_Problem to work on_:
From the entries below, retype only the lines from the one with "Reklamation och garanti (613, 902)" through the one with "Till startsidan (735, 551)", exactly as written.

☆ ☆ ☆ ☆ ☆ ☆ ☆

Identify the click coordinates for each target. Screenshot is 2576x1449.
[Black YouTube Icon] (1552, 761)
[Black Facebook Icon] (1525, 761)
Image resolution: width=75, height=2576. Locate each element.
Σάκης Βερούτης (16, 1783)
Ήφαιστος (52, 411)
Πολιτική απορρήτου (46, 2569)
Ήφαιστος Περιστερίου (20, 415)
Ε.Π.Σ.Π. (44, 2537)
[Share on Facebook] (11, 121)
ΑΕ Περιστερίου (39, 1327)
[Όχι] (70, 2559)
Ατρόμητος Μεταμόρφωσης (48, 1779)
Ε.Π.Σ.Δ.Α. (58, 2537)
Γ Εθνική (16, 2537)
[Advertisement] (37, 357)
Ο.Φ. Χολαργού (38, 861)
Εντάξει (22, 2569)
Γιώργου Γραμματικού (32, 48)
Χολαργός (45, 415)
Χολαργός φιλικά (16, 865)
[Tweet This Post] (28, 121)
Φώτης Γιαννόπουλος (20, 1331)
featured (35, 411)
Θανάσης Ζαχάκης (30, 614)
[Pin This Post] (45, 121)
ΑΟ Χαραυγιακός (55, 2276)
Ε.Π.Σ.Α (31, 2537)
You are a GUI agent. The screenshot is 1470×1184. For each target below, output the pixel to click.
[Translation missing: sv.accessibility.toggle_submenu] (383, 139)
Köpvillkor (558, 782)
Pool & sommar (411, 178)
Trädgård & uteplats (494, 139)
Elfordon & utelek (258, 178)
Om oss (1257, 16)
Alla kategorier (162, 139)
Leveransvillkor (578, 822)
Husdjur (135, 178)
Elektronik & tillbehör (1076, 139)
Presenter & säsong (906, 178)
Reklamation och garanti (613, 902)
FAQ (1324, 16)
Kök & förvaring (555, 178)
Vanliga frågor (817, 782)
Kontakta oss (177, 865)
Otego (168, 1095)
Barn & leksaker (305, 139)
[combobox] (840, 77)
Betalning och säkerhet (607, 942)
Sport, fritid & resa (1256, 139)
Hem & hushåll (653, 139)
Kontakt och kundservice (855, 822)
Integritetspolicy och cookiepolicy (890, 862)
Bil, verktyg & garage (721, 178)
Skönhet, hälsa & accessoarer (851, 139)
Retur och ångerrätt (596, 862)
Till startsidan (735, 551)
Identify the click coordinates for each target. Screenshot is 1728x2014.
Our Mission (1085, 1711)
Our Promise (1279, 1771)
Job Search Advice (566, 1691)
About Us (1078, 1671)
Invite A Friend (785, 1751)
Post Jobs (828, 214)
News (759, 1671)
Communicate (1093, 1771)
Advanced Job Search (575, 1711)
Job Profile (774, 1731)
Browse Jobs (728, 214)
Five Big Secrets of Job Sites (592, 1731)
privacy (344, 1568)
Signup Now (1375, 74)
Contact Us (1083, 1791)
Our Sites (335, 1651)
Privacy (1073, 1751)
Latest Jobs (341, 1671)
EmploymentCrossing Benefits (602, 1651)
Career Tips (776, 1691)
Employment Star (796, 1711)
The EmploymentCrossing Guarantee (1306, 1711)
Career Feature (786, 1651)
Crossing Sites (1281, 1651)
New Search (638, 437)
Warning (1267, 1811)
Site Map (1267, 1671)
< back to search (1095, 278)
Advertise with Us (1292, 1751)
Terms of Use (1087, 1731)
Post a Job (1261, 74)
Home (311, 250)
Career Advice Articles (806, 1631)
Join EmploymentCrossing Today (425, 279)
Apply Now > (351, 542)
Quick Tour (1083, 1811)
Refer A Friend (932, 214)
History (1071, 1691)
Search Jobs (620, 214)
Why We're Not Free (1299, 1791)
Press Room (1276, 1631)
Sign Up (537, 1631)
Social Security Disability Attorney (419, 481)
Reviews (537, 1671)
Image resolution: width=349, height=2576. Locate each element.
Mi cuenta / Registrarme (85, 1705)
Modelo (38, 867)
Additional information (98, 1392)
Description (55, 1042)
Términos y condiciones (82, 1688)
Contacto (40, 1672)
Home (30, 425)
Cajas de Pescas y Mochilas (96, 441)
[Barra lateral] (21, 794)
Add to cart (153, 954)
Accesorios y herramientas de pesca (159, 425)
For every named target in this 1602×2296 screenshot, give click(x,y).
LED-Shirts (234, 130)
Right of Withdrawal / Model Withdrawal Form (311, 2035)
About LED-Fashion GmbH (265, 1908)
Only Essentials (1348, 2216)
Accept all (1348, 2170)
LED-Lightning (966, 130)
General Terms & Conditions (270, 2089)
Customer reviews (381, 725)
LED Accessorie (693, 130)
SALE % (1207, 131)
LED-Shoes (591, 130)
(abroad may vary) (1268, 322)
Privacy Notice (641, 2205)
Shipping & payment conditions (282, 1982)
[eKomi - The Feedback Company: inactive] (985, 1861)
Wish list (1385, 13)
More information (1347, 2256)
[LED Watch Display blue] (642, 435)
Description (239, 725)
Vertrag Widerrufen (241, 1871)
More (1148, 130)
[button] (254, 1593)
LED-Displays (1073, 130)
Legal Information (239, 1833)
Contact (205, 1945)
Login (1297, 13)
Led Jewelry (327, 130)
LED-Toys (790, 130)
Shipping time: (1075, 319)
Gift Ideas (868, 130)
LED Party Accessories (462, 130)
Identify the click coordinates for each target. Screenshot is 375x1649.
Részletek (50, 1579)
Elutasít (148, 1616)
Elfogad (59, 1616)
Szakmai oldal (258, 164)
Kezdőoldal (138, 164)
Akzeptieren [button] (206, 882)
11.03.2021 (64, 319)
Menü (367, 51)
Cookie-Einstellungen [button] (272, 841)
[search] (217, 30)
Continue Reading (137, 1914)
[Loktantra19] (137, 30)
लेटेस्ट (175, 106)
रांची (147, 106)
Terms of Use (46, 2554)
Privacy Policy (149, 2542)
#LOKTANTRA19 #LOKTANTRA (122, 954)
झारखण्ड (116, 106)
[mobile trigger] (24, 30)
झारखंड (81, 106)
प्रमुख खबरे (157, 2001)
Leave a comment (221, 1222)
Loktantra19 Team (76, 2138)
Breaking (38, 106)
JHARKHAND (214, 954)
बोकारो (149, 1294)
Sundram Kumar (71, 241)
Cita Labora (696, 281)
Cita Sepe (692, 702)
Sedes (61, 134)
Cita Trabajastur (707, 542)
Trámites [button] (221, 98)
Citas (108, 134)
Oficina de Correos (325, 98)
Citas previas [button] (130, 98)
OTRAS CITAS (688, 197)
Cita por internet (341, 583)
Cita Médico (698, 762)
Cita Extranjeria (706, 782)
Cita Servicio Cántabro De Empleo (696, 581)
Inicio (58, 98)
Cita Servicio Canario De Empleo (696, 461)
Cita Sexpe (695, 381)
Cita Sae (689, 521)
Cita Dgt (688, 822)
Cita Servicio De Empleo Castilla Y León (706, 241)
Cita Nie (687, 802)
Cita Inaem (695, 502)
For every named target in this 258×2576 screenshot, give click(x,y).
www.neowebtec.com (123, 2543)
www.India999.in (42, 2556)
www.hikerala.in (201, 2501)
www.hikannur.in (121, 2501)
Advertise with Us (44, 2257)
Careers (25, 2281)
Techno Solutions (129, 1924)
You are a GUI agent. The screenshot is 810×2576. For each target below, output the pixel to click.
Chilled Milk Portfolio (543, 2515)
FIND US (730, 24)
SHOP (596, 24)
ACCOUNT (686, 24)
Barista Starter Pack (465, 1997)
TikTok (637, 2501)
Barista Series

☆ ☆ ☆ ☆ ☆ ☆ ☆

_Response_:
Reklamation och garanti (613, 902)
FAQ (1324, 16)
Kök & förvaring (555, 178)
Vanliga frågor (817, 782)
Kontakta oss (177, 865)
Otego (168, 1095)
Barn & leksaker (305, 139)
[combobox] (840, 77)
Betalning och säkerhet (607, 942)
Sport, fritid & resa (1256, 139)
Hem & hushåll (653, 139)
Kontakt och kundservice (855, 822)
Integritetspolicy och cookiepolicy (890, 862)
Bil, verktyg & garage (721, 178)
Skönhet, hälsa & accessoarer (851, 139)
Retur och ångerrätt (596, 862)
Till startsidan (735, 551)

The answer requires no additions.